• _Task directions_:
Every line from the one with "Click the 访问主页 link" to the one with "You are a computer-use agent. Viewport: 1729px", including those two, is to be copied exactly; all other lines of the entries below are left out.

• _Dataset records_:
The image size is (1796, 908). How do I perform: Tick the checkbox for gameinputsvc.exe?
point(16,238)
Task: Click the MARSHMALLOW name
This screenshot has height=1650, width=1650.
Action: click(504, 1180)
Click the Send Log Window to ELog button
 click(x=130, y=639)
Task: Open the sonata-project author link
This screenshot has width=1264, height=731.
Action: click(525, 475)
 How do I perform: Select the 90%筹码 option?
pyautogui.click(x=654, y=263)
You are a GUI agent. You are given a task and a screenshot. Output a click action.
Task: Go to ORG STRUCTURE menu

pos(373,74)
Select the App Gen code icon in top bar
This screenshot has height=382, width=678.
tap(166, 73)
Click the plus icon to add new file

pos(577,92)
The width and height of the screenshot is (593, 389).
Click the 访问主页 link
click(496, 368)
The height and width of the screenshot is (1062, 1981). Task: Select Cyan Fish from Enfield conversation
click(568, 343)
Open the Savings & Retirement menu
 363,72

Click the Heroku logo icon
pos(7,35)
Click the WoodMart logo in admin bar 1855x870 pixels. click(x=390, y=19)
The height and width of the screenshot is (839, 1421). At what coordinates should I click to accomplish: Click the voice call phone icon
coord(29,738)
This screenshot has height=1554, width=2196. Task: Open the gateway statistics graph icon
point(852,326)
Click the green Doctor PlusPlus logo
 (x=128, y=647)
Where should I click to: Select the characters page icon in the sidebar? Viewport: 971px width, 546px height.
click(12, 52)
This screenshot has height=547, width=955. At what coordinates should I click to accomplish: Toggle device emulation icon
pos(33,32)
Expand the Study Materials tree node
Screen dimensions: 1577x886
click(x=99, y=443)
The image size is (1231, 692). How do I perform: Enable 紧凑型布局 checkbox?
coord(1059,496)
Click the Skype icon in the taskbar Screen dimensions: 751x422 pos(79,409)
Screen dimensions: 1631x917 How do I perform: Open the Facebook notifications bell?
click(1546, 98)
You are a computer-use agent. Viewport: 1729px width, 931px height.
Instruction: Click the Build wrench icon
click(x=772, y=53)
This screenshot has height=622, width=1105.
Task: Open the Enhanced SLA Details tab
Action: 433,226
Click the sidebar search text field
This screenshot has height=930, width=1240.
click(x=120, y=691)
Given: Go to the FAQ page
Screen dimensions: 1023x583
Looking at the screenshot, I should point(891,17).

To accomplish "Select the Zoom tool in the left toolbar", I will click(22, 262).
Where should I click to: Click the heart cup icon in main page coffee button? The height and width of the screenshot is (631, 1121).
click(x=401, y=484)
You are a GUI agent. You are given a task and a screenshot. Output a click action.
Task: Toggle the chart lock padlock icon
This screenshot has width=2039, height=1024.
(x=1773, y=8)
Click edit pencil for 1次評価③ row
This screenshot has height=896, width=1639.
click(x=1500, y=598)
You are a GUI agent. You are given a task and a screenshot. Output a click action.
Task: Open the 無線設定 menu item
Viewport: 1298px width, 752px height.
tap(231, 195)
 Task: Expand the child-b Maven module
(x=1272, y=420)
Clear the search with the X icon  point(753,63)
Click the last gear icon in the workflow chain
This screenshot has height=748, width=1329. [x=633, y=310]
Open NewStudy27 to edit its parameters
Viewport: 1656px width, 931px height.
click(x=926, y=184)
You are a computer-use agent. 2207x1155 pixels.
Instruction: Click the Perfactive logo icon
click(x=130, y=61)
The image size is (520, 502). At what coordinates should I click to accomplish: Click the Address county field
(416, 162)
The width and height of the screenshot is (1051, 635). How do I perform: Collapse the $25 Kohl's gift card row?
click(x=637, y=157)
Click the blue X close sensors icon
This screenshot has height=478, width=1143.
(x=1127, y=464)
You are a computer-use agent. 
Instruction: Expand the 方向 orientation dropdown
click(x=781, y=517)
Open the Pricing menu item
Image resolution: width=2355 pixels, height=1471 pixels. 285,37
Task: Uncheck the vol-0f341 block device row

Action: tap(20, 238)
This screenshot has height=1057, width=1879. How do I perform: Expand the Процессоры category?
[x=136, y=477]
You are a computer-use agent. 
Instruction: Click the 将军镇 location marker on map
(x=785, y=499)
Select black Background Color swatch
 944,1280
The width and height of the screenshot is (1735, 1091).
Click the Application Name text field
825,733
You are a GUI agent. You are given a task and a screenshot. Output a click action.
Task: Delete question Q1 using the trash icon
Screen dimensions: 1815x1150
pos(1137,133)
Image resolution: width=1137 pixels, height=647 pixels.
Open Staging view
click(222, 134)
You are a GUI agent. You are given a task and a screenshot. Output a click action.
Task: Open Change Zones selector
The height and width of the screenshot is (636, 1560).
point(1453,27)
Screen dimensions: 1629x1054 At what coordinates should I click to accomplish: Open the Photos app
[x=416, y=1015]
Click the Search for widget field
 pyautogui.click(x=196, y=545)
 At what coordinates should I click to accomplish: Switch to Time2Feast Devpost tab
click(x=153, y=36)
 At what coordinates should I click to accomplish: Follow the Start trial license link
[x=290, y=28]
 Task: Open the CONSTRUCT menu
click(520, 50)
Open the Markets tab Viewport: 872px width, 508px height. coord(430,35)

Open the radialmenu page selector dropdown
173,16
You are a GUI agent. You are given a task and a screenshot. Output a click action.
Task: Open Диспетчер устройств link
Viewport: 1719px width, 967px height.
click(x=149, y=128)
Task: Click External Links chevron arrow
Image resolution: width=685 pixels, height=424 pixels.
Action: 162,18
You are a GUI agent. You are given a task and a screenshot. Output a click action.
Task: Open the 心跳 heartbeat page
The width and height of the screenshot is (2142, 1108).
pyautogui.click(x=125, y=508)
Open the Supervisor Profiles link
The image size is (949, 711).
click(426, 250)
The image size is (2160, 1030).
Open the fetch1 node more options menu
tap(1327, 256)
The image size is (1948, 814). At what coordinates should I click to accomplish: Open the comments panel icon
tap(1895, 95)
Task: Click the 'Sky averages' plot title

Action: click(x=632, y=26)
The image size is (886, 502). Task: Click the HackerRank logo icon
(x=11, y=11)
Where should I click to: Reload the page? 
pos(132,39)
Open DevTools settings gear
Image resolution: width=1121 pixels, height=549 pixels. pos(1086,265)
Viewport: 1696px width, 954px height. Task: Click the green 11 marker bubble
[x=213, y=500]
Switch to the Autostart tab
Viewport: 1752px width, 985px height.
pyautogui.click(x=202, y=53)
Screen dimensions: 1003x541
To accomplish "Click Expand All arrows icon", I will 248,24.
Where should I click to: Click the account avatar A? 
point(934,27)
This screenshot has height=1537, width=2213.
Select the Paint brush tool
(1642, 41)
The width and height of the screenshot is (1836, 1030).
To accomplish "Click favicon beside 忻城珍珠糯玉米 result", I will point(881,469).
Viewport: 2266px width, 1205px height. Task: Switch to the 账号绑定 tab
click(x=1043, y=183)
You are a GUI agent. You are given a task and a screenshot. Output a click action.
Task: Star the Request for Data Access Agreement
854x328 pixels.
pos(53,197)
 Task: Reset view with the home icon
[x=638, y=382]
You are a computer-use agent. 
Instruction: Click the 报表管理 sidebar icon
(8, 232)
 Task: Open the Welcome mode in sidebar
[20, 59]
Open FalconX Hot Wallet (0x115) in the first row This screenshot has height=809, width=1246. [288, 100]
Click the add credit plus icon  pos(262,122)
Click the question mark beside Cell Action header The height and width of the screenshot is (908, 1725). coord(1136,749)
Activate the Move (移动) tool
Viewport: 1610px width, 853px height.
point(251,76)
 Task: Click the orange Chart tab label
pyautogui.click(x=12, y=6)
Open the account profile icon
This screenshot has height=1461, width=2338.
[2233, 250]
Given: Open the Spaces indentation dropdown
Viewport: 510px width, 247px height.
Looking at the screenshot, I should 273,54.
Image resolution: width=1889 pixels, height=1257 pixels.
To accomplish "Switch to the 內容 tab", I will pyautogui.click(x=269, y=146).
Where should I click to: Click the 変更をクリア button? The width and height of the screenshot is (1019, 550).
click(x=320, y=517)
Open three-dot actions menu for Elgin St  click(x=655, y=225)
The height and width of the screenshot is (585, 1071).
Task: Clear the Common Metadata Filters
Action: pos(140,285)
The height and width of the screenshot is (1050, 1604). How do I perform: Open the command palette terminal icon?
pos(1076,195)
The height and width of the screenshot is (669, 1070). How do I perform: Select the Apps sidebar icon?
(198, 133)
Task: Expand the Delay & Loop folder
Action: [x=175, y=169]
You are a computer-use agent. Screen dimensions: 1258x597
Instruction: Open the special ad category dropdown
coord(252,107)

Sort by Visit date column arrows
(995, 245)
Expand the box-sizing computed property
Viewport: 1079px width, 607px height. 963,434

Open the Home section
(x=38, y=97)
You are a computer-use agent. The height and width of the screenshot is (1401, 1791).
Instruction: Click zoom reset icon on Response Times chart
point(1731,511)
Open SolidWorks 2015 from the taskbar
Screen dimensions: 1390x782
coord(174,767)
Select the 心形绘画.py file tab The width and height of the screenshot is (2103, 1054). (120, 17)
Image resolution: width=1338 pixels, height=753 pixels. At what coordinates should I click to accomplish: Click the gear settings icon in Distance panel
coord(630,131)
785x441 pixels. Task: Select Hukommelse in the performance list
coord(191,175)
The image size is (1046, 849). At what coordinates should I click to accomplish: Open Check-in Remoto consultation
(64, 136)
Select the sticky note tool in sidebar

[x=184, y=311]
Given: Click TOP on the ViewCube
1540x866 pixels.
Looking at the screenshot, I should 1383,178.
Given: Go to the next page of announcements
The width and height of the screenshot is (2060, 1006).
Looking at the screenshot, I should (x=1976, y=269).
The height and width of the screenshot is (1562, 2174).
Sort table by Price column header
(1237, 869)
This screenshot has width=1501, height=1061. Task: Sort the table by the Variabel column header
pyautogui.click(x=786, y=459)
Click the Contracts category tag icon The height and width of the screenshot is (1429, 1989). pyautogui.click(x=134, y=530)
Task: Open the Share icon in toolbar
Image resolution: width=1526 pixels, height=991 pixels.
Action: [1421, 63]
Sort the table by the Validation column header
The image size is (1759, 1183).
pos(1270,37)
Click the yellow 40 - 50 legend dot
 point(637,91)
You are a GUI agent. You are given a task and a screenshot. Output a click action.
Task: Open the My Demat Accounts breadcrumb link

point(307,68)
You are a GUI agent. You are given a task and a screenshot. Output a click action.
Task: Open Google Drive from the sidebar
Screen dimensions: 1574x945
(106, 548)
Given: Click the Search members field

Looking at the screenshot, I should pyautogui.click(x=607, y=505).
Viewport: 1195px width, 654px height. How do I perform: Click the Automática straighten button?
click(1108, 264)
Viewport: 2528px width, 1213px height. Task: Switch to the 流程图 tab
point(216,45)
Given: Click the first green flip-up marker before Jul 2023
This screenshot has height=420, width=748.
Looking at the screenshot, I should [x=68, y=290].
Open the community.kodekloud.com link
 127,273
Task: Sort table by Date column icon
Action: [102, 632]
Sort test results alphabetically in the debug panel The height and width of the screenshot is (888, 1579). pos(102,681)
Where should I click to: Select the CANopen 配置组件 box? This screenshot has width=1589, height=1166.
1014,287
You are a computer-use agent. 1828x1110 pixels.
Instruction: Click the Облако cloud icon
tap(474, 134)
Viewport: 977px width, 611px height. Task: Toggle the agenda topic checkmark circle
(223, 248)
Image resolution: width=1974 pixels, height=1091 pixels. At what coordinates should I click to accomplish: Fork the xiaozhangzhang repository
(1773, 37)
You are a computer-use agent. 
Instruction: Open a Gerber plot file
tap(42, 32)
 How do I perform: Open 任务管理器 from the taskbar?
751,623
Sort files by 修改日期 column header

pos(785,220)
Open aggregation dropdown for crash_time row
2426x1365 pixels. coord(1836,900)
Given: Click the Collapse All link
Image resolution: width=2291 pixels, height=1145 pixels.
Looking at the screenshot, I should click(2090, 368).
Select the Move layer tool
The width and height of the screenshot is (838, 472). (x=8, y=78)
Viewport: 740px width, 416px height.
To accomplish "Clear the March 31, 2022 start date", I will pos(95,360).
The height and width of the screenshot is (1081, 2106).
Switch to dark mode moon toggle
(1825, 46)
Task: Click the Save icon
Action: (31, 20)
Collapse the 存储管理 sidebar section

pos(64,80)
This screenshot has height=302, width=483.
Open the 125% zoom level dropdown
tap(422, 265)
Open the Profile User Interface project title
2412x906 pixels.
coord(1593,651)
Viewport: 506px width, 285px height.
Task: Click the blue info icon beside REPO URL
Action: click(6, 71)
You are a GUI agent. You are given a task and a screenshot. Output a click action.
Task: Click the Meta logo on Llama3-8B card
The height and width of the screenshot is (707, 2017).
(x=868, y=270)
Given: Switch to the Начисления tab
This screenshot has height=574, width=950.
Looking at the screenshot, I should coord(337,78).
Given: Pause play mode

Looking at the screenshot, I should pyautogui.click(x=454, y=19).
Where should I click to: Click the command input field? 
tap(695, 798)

• _Exercise answer_:
Click the 访问主页 link
click(496, 368)
The height and width of the screenshot is (1062, 1981). Task: Select Cyan Fish from Enfield conversation
click(568, 343)
Open the Savings & Retirement menu
 363,72

Click the Heroku logo icon
pos(7,35)
Click the WoodMart logo in admin bar 1855x870 pixels. click(x=390, y=19)
The height and width of the screenshot is (839, 1421). At what coordinates should I click to accomplish: Click the voice call phone icon
coord(29,738)
This screenshot has height=1554, width=2196. Task: Open the gateway statistics graph icon
point(852,326)
Click the green Doctor PlusPlus logo
 (x=128, y=647)
Where should I click to: Select the characters page icon in the sidebar? Viewport: 971px width, 546px height.
click(12, 52)
This screenshot has height=547, width=955. At what coordinates should I click to accomplish: Toggle device emulation icon
pos(33,32)
Expand the Study Materials tree node
Screen dimensions: 1577x886
click(x=99, y=443)
The image size is (1231, 692). How do I perform: Enable 紧凑型布局 checkbox?
coord(1059,496)
Click the Skype icon in the taskbar Screen dimensions: 751x422 pos(79,409)
Screen dimensions: 1631x917 How do I perform: Open the Facebook notifications bell?
click(1546, 98)
You are a computer-use agent. Viewport: 1729px width, 931px height.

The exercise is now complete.